* **Source passage**
## Begin
Merlin's People

Raymond Foster

Part 2

Your first act upon claiming your piece of land, might well be to set up what was meant to be a permanent record of your family group, every member perhaps bringing a stone appropriate to themselves.

The idea of each stone having been carefully selected to represent an individual member of the family is an enduring and rather endearing one. It puts a whole new and very human light on the subject. The stones commemorate, or at least symbolize the commemoration of those family members: a memorial to real people that will last as long as the stones remain. No wonder people like me who visit stone circles have a sense of something very important and rather mysterious in a personal way, as though we ourselves are standing at the very tip of an unbroken line of descent, a line of inheritance spanning thousands of years: and this really is true.

As I have already mentioned, people have always been ready to ascribe their own brand of superstition and project their own religious imaginings onto their local stone circles, many centuries, of course, after their true significance was forgotten. When Christianity arrived in the British Isles (before the pagan Anglo-Saxons arrived, by the way), some of the earliest stone churches were uncompromisingly set on top of the offending circles. Some of the early Celtic buildings were later overbuilt by the Saxons, then later on by the Normans, and finally, through the combined skills arising out of the loose but liberal blending of races which now constitute the British, rebuilt and overbuilt yet again into even more impressive structures.


It often happened along the present-day Welsh border, where some churches display a regular circularity in their surrounding churchyard. One such is Church Stoke (the Saxons called standing stones "stocks" or "stokes"). Other interesting examples of circular churchyards are at Stanton Lacy in Corvedale, and at Cardington nestling beneath Caer Caradoc (of King Caractacus's fame and one of several hill forts bearing that name). One of the most often cited examples in west Wales is the one at Devil's Bridge in Dyfed.
## End
* **Short problem A**
List every place the Merlin's People excerpt names as an example of a church with a circular churchyard.
* **Short problem B**
In the Merlin's People excerpt, what did the Saxons call standing stones?
* **Short problem C**
Continue the Merlin's People excerpt, picking up after its last sentence.

* **Given records**
## Begin
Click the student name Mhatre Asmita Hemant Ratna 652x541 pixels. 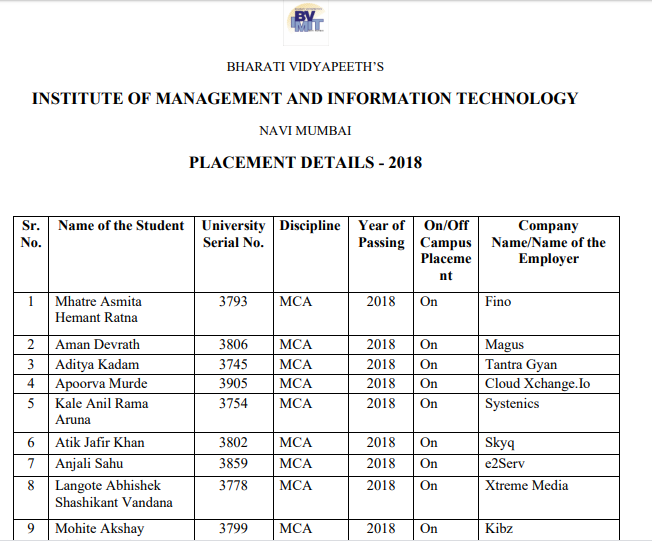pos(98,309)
## End
## Begin
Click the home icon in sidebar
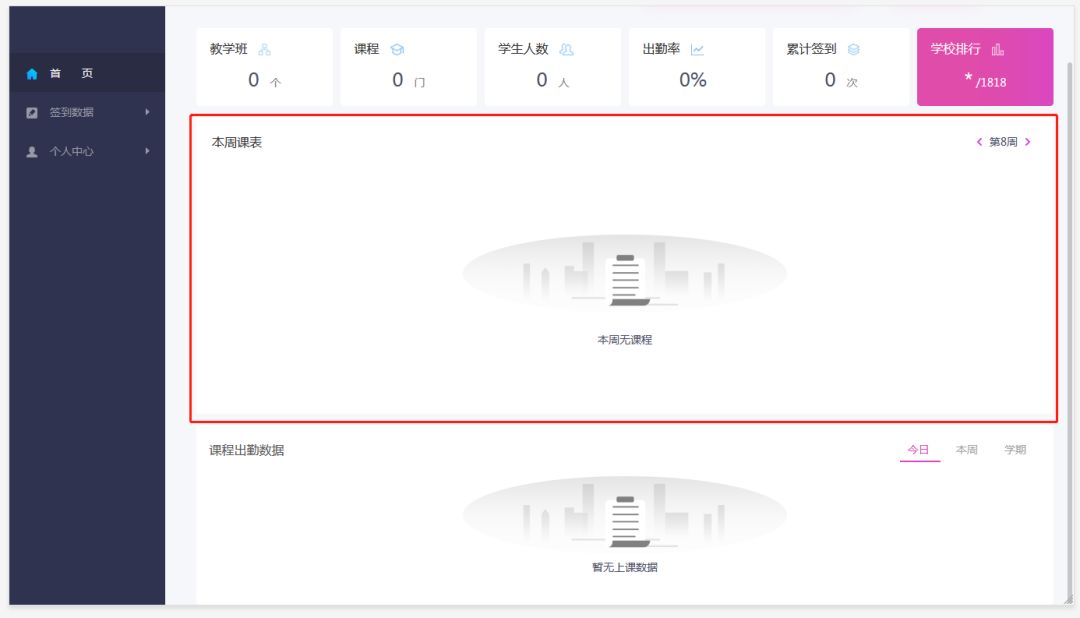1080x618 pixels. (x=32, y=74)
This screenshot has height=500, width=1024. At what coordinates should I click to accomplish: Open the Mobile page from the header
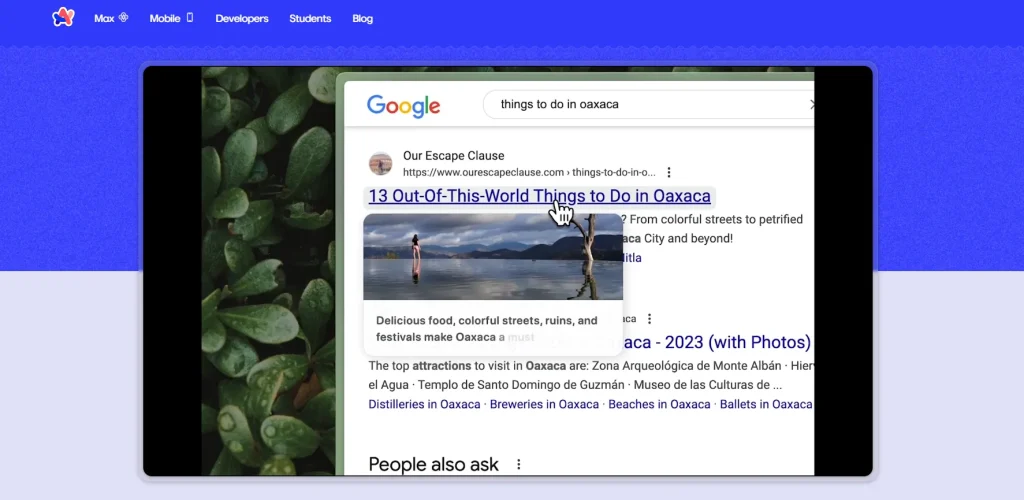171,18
## End
* **Expected answer A**
Church Stoke
Stanton Lacy in Corvedale
Cardington, beneath Caer Caradoc
Devil's Bridge in Dyfed

* **Expected answer B**
They called them "stocks" or "stokes."

* **Expected answer C**
Overbuilt circles are those on the lower ground, by and large, the places where most of the local inhabitants live now and have lived for the past many centuries. Archeologists have always claimed that the oldest circles are the ones on the highest ground. Their carbon-dating techniques ascribe the lower-lying ones to a much later date. Of course! The uplands are where people used to live and farm during all generations prior to the Bronze Age, when the weather took a turn for the worse and forced them down onto the lower ground. The circles followed the people downhill.

Both the stone circles I have mentioned so far have their newer counterparts not far away and on lower ground. The one by the crooked road: Ffordd Gam Elin, overlooks one a couple of miles away near the banks of the Dee; but that one is a cairn circle, which rather explodes John Jones's theory about buildings. But look at it this way: When land is first farmed in these areas, one of the first jobs when cultivating the soil is to remove all the big stones. It could be that the original purpose of the hilltop circles no longer applied, but if they wanted to construct a memorial circle, what better use could they find for the stones they were constantly digging out of their new patch of land? They killed two birds with one stone, and got both jobs done at the same time.

And, of course, that brings me rather neatly to the subject of cairns. You cannot travel very far on foot in Wales (or indeed in other hilly regions of the world), without coming across a cairn or two. A simple pile of stones, you might suppose, is a somewhat transient construction, liable to disappear or appear almost overnight. You would scarcely expect them to last for thousands of years. Is the one that happens to have caught your attention prehistoric, or modern? All stones are ancient, of course, and a rough pile of stones is easily made—the sort of thing anyone wishing to make their own mark on the countryside might have built. It is even the custom in some places for climbers and hill walkers to add a stone of their own to the cairn which marks the peak. Some of them, however, are known to be truly ancient, and archeologists have excavated beneath them and, as often as not, found them to cover human remains, usually the charred remnants of cremation ceremonies. These truly ancient cairns have been thought to predate even the oldest stone circles, so they could be thought of as a hangover from the days of the great rock tombs.


Many more ancient cairns, usually located on some prominence where they can be well seen, are thought to have been boundary markers erected during the farming, land-owning days. The ubiquitous boundary stone, after all, gets many a mention in some of the oldest literature (the Old Testament, for example) These were the survey beacons of their day, sited where they could be seen over the trees which no longer grow so high in the hills.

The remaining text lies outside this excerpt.